An international research team has helped unravel important details of how blood cells called monocytes develop into crucial ‘helper’ cells of the immune system1. “The work should ultimately allow better and more personalized treatment,” says team member Florent Ginhoux of the A*STAR Singapore Immunology Network.
The immune system is a complex network of interacting cells circulating throughout the body, protecting us from invading microorganisms and from diseases originating from within. Scientists and clinicians are learning how to select and modify immune system cells to target them more effectively at specific diseases, especially cancer.
“Monocytes have many faces,” says Ginhoux, explaining how these white blood cells perform various roles in immunity, and develop or differentiate into a range of more specialized cells. Monocytes circulating in the blood can ingest and destroy foreign invaders and promote inflammation of diseased tissues. One of their most crucial roles, however, is to develop further into specialized ‘antigen-presenting cells’. These interact with parts of foreign organisms or diseased cells and display molecular tags called antigens on their surface, which can interact with other cells of the immune system. This antigen-presenting activity initiates an immune response against the source of the antigens, whether invading micro-organisms or diseased cells such as cancer cells.
By understanding how monocytes differentiate into these vital antigen-presenting cells, the team, led by Joachim Schultze and Andreas Schlitzer of the University of Bonn, hope to learn how to stimulate their activities more effectively to fight cancer and other diseases.

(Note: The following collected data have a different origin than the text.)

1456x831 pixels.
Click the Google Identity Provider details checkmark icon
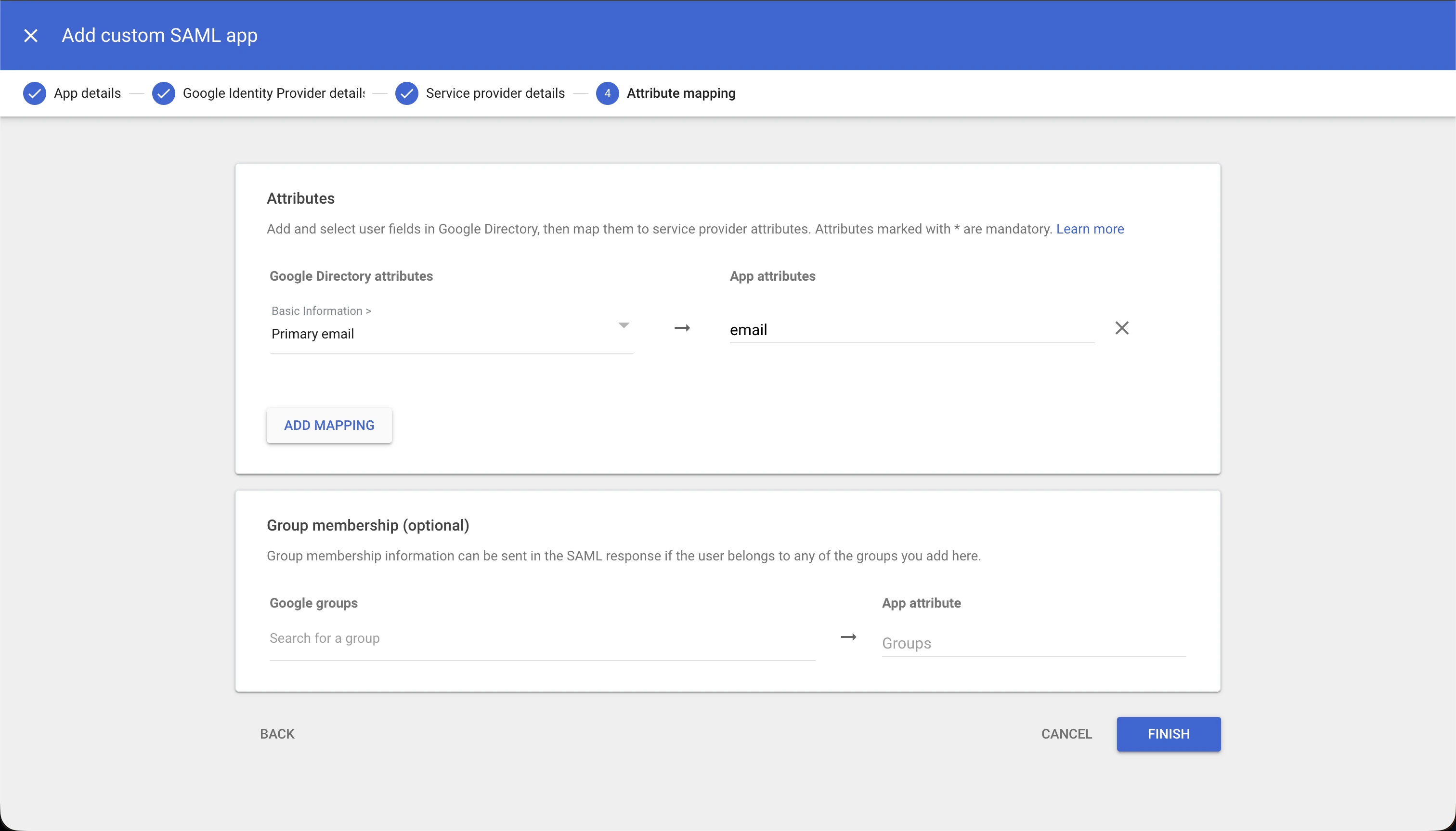pyautogui.click(x=164, y=93)
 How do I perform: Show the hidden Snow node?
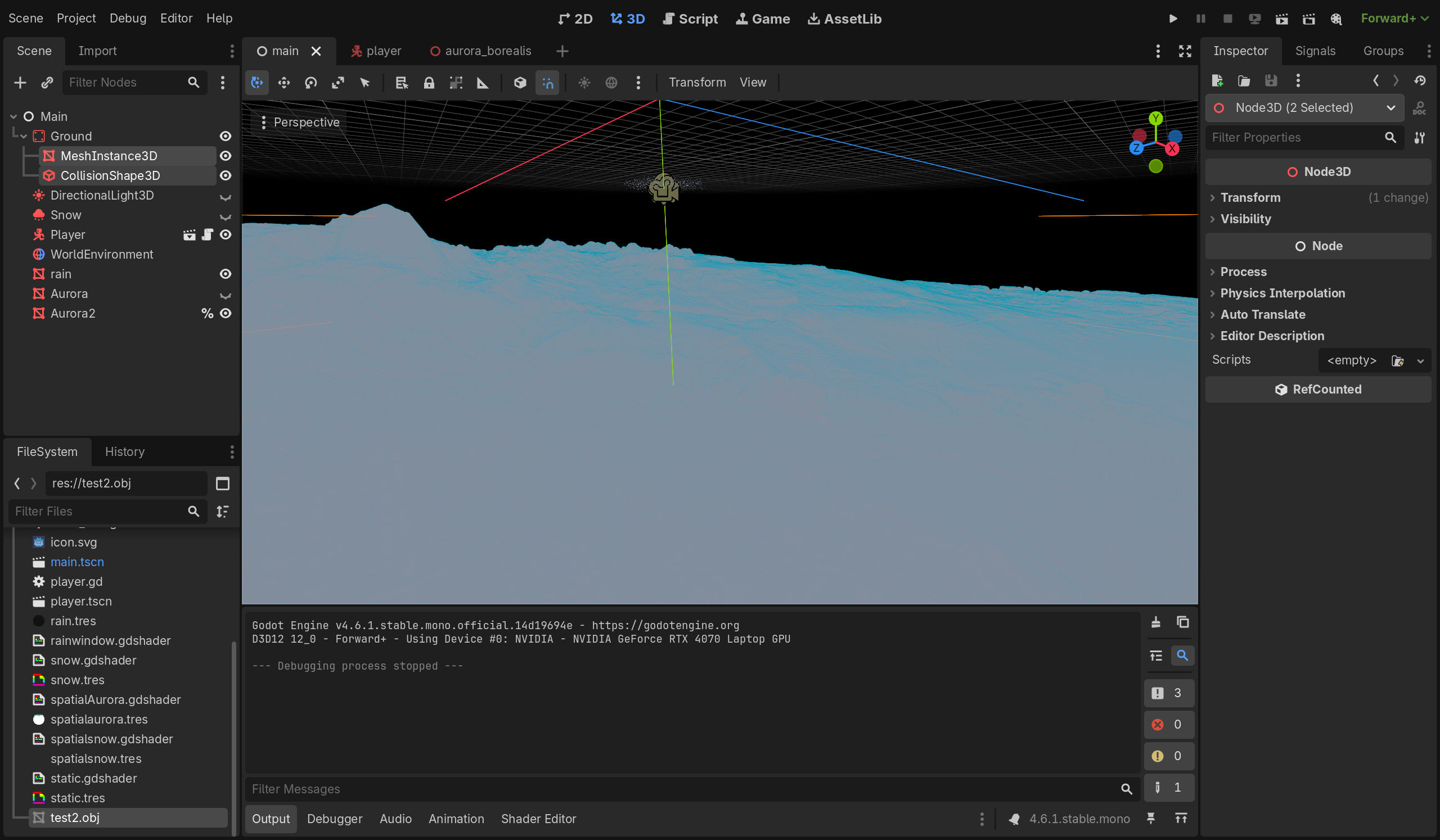226,216
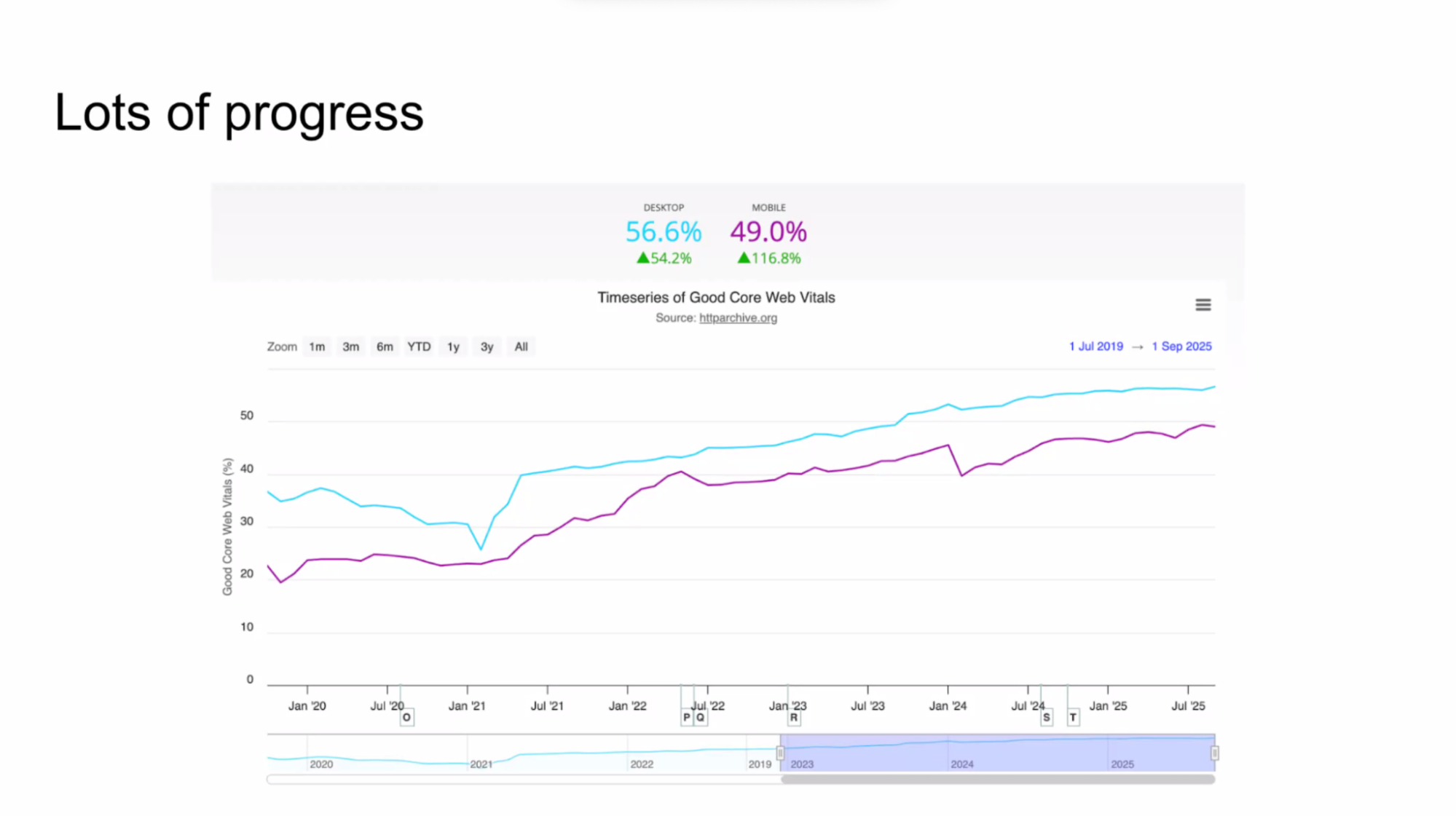
Task: Show All time range
Action: click(521, 346)
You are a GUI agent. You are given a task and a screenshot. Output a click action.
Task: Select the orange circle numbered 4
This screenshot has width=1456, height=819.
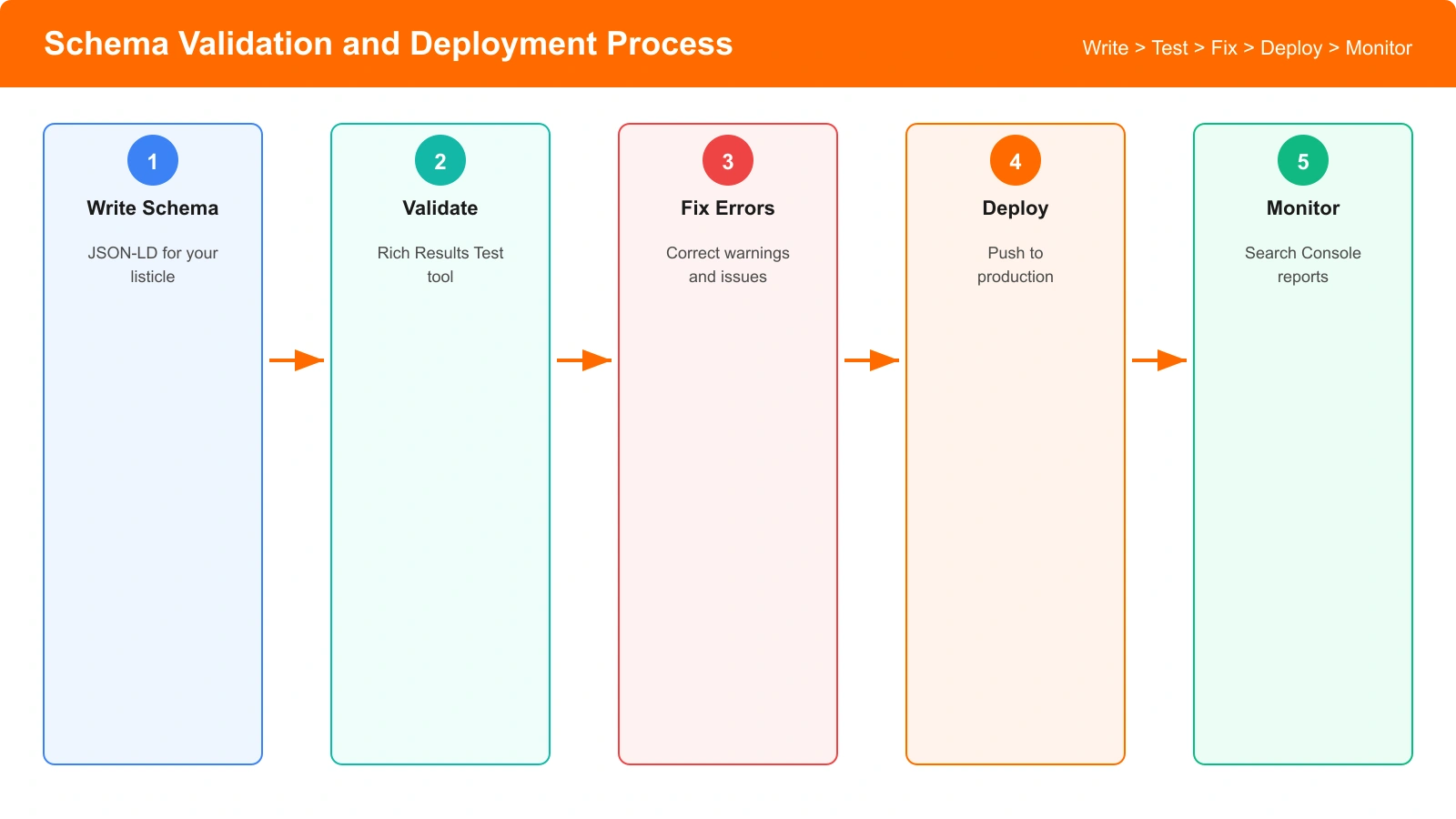click(1015, 159)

Their work, performed with cultured human cells, revealed details of the molecular signals that regulate the differentiation of monocytes into a complex mixture of cell types. The team also identified time-dependent phenomena that control the developmental fate of monocytes. The wide variety of cell types produced from the monocyte population was a particularly significant surprise.
“Through this work we now understand the molecular make-up and clinical potential of the cells much better,” says Ginhoux. He explains that a logical next step will be to examine similar cells that are being used clinically, to see if they also display the mixed cell-type characteristics found in the lab studies. This may reveal ways to improve the clinical use of the cells by identifying and producing the most effective specific cells for the treatment of each disease and hopefully individual patients.
“Drilling down to the single cell level will bring better treatments,” Ginhoux emphasizes.
The A*STAR-affiliated researchers contributing to this research are from the Singapore Immunology Network.